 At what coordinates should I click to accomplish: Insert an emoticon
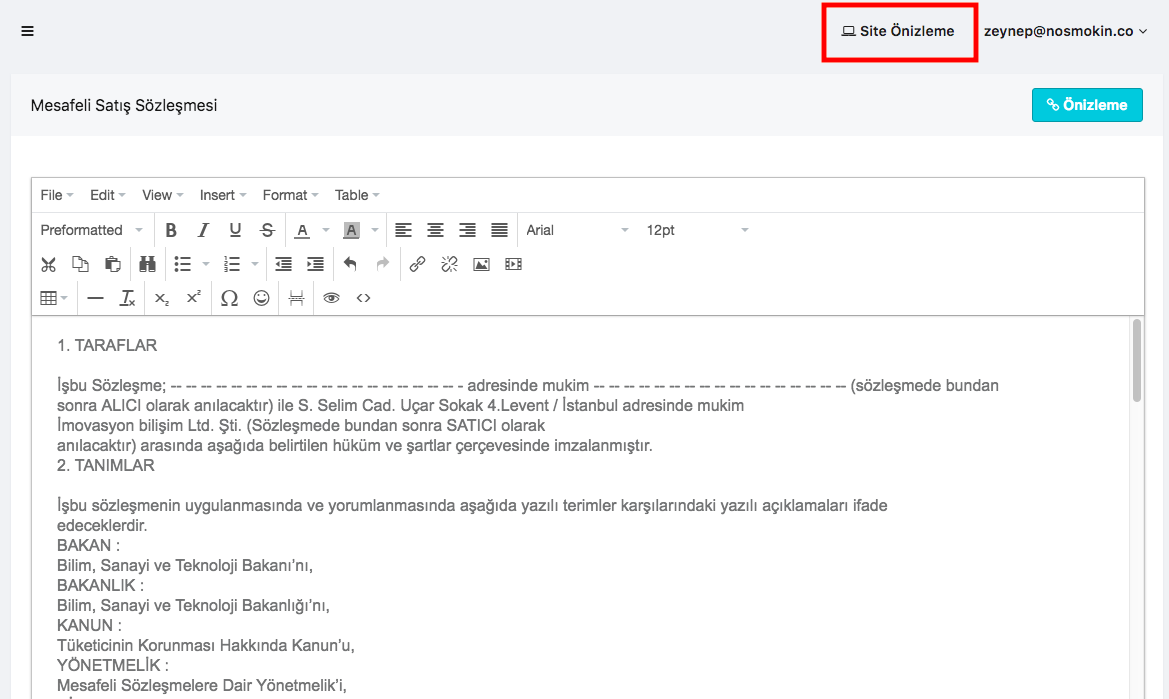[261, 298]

==

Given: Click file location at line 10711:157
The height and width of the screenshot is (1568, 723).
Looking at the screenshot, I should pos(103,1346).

---

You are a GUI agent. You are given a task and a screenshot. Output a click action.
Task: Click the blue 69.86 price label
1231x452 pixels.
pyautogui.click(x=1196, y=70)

REQUEST = Rewrite the material starting at the line that contains "You are a GUI" and ending at the line that contains "pyautogui.click(x=1196, y=70)", putting "green" in place of "blue" and leaving everything else unchanged.

FINISHED EXERCISE =
You are a GUI agent. You are given a task and a screenshot. Output a click action.
Task: Click the green 69.86 price label
1231x452 pixels.
pyautogui.click(x=1196, y=70)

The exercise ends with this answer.